▶ _DOCUMENT SEGMENT_:
* * * * * * *
Aoibheann Clancy

Personal information
- Date of birth: 31 October 2003 (age 22)
- Place of birth: Kilbehenny, Limerick,Ireland
- Position: Midfielder

Team information
- Current team: Watford

Youth career
- Kilburn Celtic
- Tipperary Town
- 2018–2019: Limerick WFC

Senior career*
- Years: Team / Apps / (Gls)
- 2020–2024: Wexford Youths / 114 / (17)
- 2025–2026: Shelbourne / 28 / (7)
- 2026–: Watford / 0 / (0)

International career^{‡}
- 2022–: Republic of Ireland / 1 / (0)

= Aoibheann Clancy =

Irish footballer (born 2003)

Aoibheann Clancy (born 31 October 2003) is an Irish footballer who plays as a midfielder for Women's Super League 2 side Watford and the Republic of Ireland women's national team.

==Club career==
Clancy is from Kilbehenny in County Limerick. At youth level, she played ladies' Gaelic football for Galtee Gaels, and Camogie for St. Fanahan's. In youth soccer, she was active in the Tipperary Schoolboys/girls Southern & District League (TSSDL) for both Kilburn Celtic and Tipperary Town, before she joined the youth system of local Women's National League club Limerick WFC.
* * * * * * *
▶ _DATA EXTRACTS_:
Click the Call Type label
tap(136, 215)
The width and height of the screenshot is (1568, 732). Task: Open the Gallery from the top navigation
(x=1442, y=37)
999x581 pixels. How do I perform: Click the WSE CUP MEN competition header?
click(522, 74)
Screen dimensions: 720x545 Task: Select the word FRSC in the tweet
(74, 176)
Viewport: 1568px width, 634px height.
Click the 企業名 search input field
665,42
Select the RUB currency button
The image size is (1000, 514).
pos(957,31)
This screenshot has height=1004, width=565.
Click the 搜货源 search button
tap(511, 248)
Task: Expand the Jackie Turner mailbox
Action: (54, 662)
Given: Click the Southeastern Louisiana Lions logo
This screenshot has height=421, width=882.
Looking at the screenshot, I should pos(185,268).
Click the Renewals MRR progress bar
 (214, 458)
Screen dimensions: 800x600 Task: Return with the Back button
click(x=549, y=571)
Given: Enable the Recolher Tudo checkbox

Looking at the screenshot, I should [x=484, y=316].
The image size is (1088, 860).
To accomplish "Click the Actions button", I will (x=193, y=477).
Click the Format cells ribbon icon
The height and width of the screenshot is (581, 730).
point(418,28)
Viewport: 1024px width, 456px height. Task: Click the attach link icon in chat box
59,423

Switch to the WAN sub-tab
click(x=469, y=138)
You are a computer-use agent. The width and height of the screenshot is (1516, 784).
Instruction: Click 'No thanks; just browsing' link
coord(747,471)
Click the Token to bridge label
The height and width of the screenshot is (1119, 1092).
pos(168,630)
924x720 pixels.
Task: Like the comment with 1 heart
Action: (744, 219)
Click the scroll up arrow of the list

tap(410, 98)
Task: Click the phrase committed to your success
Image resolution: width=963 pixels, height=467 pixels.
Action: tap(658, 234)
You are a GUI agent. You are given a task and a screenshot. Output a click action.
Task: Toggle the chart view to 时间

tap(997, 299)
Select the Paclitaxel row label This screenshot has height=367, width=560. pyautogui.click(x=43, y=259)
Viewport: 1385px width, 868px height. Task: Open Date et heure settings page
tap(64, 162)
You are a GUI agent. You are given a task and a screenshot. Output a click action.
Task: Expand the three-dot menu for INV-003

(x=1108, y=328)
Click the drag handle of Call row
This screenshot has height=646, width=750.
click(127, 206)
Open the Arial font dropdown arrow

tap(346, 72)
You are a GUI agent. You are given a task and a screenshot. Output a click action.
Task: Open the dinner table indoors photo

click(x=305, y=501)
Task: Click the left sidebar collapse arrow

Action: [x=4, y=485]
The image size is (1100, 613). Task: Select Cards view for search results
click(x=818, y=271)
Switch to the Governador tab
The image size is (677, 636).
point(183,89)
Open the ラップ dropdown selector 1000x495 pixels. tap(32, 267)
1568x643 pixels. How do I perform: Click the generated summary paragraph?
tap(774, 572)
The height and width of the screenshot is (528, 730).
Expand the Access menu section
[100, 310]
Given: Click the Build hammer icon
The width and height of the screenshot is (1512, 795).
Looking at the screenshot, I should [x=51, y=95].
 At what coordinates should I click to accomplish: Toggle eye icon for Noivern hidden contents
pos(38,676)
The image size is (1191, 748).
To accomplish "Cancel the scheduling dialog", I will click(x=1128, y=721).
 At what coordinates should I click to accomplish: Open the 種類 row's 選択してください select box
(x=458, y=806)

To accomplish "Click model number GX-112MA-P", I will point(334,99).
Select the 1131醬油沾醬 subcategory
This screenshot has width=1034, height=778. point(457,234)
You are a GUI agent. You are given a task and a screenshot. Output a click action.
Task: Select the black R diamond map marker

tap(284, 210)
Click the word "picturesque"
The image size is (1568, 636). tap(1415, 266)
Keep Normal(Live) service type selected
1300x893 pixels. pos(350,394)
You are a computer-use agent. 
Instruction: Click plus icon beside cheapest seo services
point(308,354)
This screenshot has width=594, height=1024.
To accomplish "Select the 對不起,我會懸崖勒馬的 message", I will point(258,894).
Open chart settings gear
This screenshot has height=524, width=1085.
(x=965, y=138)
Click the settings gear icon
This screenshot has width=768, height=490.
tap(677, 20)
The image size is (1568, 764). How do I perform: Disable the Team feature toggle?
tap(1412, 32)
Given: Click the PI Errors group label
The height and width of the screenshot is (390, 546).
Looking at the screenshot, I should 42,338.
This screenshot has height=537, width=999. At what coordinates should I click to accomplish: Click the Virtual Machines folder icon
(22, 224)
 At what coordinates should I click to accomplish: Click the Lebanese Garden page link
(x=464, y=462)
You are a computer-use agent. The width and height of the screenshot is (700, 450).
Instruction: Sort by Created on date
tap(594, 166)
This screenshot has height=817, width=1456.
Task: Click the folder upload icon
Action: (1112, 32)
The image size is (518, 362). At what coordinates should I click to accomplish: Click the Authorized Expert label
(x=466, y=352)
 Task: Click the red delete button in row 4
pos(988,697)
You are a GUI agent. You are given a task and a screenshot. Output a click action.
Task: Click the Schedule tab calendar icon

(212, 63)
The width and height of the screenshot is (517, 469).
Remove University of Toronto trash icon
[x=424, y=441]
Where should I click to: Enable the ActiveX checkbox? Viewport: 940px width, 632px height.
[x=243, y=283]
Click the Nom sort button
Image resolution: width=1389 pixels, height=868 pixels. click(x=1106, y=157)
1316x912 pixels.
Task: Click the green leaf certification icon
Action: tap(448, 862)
* * * * * * *
▶ _EXERCISE TASKS_:
1. Can you condense the paragraph beginning "Clancy is from Kilbehenny" in the Aoibheann Clancy article into a short list of its main facts?
2. Could you write the next part of the Aoibheann Clancy article, picking up after its final sentence?
The data has no connection to the Aoibheann Clancy article.

▶ _RESULTS OF THE TASKS_:
1.
- Clancy is from Kilbehenny in County Limerick.
- As a youth, she played ladies' Gaelic football for Galtee Gaels and Camogie for St. Fanahan's.
- In youth soccer, she played in the Tipperary Schoolboys/girls Southern & District League (TSSDL) for Kilburn Celtic and Tipperary Town.
- She then joined the youth system of Limerick WFC, a local Women's National League club.

2.
===Wexford Youths===
Ahead of the delayed 2020 Women's National League season, Clancy joined Wexford Youths. In September 2020 she made her first start for her new club as Wexford inflicted a first defeat of the season on champions Peamount United. Impressed Wexford coach Tom Elmes declared Clancy "one of the stand-out performances".

Clancy's strong form continued into the 2021 Women's National League season. She was "instrumental" in the 2021 FAI Women's Cup Final, as Wexford Youths defeated Shelbourne 3–1. At the 2021 WNL Awards, she was named in the Team of the Season and beat fellow nominees Ellen Molloy and Jessie Stapleton to the Young Player of the Year.

===Watford===

On 3 August 2026, Clancy was announced at Watford.

==International career==
===Youth===

Clancy represented Ireland at schoolgirl level while she attended Presentation School, Thurles. She was named Player of the Match as Ireland beat England in the final of the 2017 John Read Cup. She was also vice-captain in the team which retained the trophy the following year.

She progressed to the Republic of Ireland women's national under-17 football team, and by 2021 was playing for Dave Connell's Republic of Ireland women's national under-19 football team. She made a single appearance during the calendar year.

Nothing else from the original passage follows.